Known issues and limitations for watsonx.data integration

The following issues and limitations apply to watsonx.data™ integration.

Known issues for Unstructured Data Integration

In flows where a single document class is selected, classification, and extraction might not work

Applies to: 5.4.0

In a flow where only one document class is provided for processing, the documents might not be properly processed.

In the Unstructured Data Integration flow, the Classification operator or Extract operator might fail to classify the documents or extract any entities respectively.

In unstructured data curation, the analysis flow might properly classify the documents. However, when you run the processing flow, the metrics might show that the documents were skipped for extraction or no entities were extracted.

Workaround: Manually update the generated flow:

  1. Replace the Classification operator with an Extract operator, and select all document classes.
  2. Remove any additional Extract operators that appear later in the flow.
Related assets not copied when copying flow from a catalog to a project

Applies to: 5.4.0

When you copy the Unstructured Data Integration flow from a catalog to a project using Add to project, related assets are not copied.

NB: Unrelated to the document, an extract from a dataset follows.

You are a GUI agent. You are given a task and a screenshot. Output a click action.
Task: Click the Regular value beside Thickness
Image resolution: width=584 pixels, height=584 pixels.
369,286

Workaround: Copy related assets manually and update the flow in the project. Alternatively, run:
curl --insecure -X POST "/udp/v1/flows/{flow_id}/deepcopy" -H "Authorization: Bearer <bearer_token>" -H "Content-Type: application/json" -d '{"container_kind": "catalog", "container_id": "<catalog_id>", "target_container_kind": "project", "target_container_id": "<project_id>"}'
Flows using document libraries can't be promoted to space

Applies to: 5.4.0

A flow using document library does not work when it is promoted from a project to space, because document library will not be promoted along with the flow.

Workaround:
  1. When designing the flow in a project, create a local parameter or a parameter set for the document library ID.
  2. Assign this parameter in the property panel of the document set operator, instead of directly entering the value of the document library ID.
  3. Promote the flow to a space when ready.
  4. Create the document library in space.
  5. When executing the flow in space, pass the document library as a parameter or a parameter set.
Intermittent flow failures

Applies to: 5.4.0

Some operators that are dependent on other IBM Services might fail with a number of issues such as:
  • Reading binary data failed from connection (Extract operator)
  • No results from runtime (Extract operator)

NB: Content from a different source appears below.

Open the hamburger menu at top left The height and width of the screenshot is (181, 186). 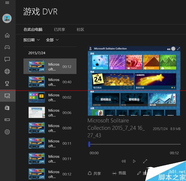[7, 3]
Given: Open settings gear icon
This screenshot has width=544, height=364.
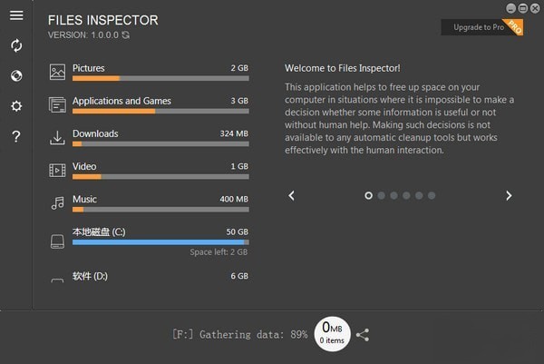Looking at the screenshot, I should [x=16, y=106].
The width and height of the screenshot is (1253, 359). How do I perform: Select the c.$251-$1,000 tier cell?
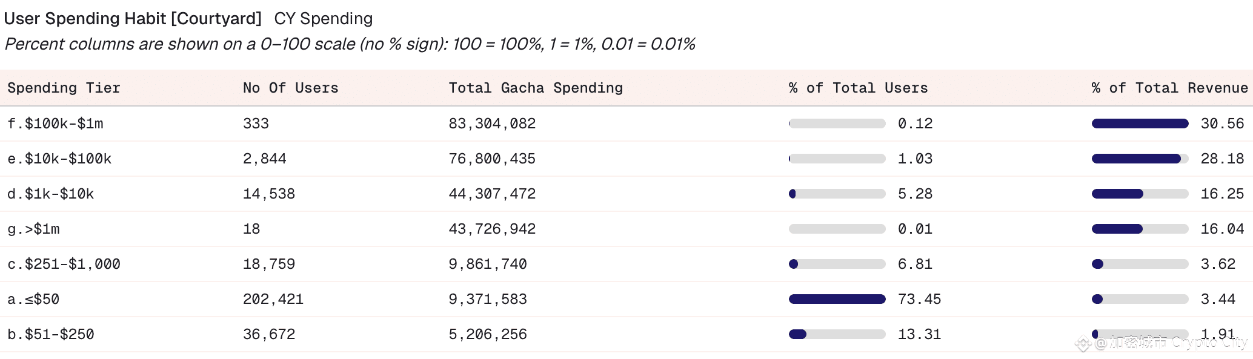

Workaround: Rerun the flow with incremental processing so that the failed documents can be processed again. If the same document fails multiple times, there might be another reason for the error.

Document Set and Entity Store operators using Python Orchestrator fail

Applies to: 5.4.0

The Document Set and Entity Store operators using Python Orchestrator might fail with the following error:
Node Document set failed and caused aborting the branch execution: Please check if the MinIO bucket associated with the catalog, and the service route has been created or not. 
Workaround: Ensure the following two prerequisites are met for these operators:
  • Access to the associated metadata store bucket

    Each metadata store (for example, Hive or SQL) is associated with an S3 or Cloud Object Storage bucket. The user executing the operators must have access permissions to this underlying bucket. If the access is not already granted, you must add the required user or group to the bucket using the watsonx Infrastructure Manager Console. Without bucket access, the operators are not able to read or write data to the metadata store.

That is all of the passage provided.